Stereo Imaging

CS 481 Lecture, Dr. Lawlor

The human visual system perceives 3D shape from a variety of sources:

Size, occlusion, lighting, and texture cues work together to help your brain estimate objects' size and distance. For example, in this image both black doors are exactly the same size on the image, but we perceive the door on the horizon as being much further away, and hence bigger. The same illusion causes the moon to look way bigger down on the horizon (where it's clearly behind the mountains, and hence must be huge) than near-overhead (without any distance scale, your brain isn't faced with the enormous size of the moon).
Motion parallax is probably the next strongest visual depth cue--when you move your head sideways by a distance h, 3D objects at a distance d move by h/d radians. Motion parallax falls off quickly with distance. Faking motion parallax is what 3D graphics is all about; but you've got to make sure the camera (or objects) can move sideways to the camera. Some systems have a "wiggle" mode that causes the camera to slide back and forth, to enhance motion parallax. Head-tracking systems, that watch the user's head location, can do a good job of simulation motion parallax.
Atmospheric perspective is another strong distance cue at long ranges. It is caused by sky-light scattering into your view, as your view cuts through larger amounts of air, and eventually converges on sky color. For example, the more distant hills and mountains in the photo below begin to approach sky color. A mathematical model might be that with every mile of distance, we blend in a little more sky light (C(d+1)=0.9*C(d)+0.1*sky), which integrates to the usual exponential model C(d)=pow(0.9,d)*C(0)+(1-pow(0.9,d))*sky. The computer graphics equivalent of this effect is usually called "fog", although in graphics fog is often absurdly thick. Real atmospheric scattering tends to take tens of kilometers to significantly affect colors, while often in games the end of a hallway is often visibly foggier. Maybe game programmers work in really smoky buildings, or live in foggy places like Seattle or London!
Stereo disparity is the difference between the image seen by both of your eyes. Here's an experiment--try covering up one eye, holding your head perfectly still, and staring at the world.

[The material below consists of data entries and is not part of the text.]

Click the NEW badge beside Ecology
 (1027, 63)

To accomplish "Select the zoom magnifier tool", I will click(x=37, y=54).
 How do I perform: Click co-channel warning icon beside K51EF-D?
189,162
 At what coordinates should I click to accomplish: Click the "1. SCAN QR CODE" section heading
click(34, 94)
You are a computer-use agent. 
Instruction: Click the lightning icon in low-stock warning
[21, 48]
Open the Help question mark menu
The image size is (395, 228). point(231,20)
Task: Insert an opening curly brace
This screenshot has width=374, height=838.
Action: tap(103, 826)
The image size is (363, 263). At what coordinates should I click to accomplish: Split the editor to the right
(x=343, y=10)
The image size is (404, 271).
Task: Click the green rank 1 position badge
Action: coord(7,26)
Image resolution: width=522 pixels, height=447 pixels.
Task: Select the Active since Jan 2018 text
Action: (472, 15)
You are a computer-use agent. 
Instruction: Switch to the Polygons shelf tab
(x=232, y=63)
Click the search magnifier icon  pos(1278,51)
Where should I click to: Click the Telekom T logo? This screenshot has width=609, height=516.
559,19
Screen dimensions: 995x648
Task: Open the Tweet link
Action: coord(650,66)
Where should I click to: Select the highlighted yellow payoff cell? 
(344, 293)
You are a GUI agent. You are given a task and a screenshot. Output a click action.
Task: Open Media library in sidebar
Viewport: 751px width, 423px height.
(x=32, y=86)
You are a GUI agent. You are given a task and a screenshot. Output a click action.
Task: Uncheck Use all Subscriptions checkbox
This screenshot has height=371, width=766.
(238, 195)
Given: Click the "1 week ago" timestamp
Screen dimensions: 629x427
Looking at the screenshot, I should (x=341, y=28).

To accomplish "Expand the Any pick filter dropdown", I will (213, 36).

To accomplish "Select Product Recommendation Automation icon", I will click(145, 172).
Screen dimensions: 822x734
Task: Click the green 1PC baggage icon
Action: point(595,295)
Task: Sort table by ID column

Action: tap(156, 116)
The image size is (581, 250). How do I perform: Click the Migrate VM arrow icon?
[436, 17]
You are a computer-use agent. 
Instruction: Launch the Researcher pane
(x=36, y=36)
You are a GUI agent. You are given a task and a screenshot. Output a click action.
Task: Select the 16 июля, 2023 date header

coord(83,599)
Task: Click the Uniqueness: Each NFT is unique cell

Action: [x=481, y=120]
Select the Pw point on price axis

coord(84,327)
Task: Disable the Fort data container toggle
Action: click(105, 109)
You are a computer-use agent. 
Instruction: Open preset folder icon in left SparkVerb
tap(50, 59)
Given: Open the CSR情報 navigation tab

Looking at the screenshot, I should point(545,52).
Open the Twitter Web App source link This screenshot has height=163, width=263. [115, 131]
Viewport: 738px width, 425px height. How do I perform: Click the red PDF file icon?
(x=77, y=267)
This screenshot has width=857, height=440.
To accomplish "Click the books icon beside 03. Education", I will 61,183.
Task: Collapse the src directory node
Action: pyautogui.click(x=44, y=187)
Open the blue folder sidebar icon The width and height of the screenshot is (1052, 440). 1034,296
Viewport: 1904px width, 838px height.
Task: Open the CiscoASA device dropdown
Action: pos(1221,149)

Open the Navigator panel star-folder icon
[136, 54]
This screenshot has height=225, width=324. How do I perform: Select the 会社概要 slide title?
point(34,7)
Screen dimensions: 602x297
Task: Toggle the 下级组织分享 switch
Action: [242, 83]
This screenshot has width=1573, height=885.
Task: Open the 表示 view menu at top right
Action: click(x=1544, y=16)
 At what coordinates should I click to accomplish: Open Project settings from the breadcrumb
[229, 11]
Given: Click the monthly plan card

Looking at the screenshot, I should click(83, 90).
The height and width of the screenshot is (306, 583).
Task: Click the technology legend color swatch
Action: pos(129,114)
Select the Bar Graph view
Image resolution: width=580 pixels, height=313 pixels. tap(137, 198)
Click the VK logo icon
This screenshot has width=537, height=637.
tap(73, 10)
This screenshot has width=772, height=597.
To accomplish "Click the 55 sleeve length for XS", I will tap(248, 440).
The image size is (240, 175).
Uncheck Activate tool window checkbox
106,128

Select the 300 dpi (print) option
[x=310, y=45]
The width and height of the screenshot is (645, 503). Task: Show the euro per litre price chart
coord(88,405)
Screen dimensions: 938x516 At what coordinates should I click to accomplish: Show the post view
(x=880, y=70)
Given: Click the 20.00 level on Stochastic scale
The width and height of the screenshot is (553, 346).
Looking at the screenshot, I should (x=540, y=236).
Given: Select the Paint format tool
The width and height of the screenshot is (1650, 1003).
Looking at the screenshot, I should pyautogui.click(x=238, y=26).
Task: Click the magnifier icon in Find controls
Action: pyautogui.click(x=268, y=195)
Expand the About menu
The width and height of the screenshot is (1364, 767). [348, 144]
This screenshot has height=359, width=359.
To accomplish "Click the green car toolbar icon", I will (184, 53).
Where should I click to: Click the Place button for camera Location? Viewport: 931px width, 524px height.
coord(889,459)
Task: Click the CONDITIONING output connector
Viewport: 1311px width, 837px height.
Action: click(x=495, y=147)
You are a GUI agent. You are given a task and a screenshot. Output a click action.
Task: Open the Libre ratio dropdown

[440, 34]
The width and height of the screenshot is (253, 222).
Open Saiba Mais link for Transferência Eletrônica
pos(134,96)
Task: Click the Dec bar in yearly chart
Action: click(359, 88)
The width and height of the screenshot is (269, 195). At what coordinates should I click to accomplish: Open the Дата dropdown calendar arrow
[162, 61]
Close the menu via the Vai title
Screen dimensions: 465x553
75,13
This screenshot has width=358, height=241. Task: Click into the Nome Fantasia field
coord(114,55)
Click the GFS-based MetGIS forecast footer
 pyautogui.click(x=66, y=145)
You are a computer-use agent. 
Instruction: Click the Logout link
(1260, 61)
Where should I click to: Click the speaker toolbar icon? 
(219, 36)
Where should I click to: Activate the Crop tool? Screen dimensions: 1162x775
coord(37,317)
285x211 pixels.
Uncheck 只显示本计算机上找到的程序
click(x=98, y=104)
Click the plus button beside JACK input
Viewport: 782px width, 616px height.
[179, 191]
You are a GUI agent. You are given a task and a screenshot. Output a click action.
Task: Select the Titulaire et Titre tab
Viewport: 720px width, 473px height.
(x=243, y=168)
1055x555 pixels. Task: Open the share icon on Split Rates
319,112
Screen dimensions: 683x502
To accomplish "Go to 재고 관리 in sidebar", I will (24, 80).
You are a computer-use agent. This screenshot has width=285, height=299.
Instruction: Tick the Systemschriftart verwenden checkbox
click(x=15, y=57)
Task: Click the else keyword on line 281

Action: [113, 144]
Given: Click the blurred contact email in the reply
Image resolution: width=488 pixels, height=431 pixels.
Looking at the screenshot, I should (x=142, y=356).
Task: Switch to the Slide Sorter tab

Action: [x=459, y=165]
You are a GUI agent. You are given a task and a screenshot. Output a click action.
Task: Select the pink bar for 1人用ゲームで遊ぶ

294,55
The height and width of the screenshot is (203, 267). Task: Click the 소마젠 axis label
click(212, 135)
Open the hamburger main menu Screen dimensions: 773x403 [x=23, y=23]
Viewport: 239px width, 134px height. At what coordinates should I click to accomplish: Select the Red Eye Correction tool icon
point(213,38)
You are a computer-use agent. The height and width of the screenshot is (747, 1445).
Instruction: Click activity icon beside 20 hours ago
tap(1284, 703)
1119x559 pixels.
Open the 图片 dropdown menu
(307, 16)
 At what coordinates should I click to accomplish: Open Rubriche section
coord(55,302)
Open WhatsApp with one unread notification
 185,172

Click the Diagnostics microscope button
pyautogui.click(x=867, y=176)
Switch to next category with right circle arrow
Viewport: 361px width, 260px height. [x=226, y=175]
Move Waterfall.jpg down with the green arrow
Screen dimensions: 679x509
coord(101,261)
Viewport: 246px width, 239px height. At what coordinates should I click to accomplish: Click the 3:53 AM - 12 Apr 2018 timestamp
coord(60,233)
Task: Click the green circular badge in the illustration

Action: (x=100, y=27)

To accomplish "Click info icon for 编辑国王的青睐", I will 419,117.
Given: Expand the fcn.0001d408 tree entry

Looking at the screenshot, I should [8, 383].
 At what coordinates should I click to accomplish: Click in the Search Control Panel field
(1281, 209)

It looks flat! Stereo disparity is pretty tricky to add to rendering systems, so of course people are fascinated by it!

Stereo Disparity

Your two eyes see the world slightly differently. Your brain estimates depth from these differences. To simulate this effect, you first need to render the world from the point of view of each eye. This is easy. You then need to feed each eye-image into the user's eyes independently. That's the hard part, but there are lots of interesting ways to do it:

You can show the images side-by-side, and let the user cross his eyes, or go wall-eye. Special hardware called a stereoscope can help you do this, and dates back to the victorian era. I shoot a lot of my digital photos in stereo, and then just view them side by side.
You can build two independent screens, and put one in front of each eye. This looks cool, but so far it's flopped in the marketplace (see Nintendo's 1995 "Virtual Boy").
You can build one high-resolution screen, and put a sheet of tiny lenses in front of the screen, so each eye sees a different part of the screen through the lenses. This is called a lenticular display, and has the advantage that you don't need to wear anything funky on your head (it's "autostereoscopic"). The downside is that even commercial systems currently have fairly pathetic resolution and high prices.
You can use holography to capture the light from real-life or digital models. Full holography requires maybe 50,000dpi, but you can do a decent job with as few as 5,000dpi. MIT has built several realtime computational holographic output devices based on graphics cards.
You can use a single screen, and show each eye's image in rapid succession. You can then use lightweight LCD shutterglasses to black out the other eye, and the user's brain will fuse the images together. Because the left-right flipping cuts the per-eye frame refresh rate in half, it helps to start with a pretty high-refresh-rate system (90+Hz works best). The upside is this is really quite cheap (my eDimensional glasses cost $40), and it works on any display with varying degrees of success. I've gotten poor results on LCD displays and projectors (they just can't switch between the left and right image fast enough, resulting in ghosting), passable results on CRT monitors (there's still a bit of ghosting, due to the phosphors staying lit), and truly incredible results with some DLP projectors. DLP projectors are designed to flash out their images to a passive screen, so there's zero ghosting or blurring. The ARSC Discovery Lab uses shutterglasses too.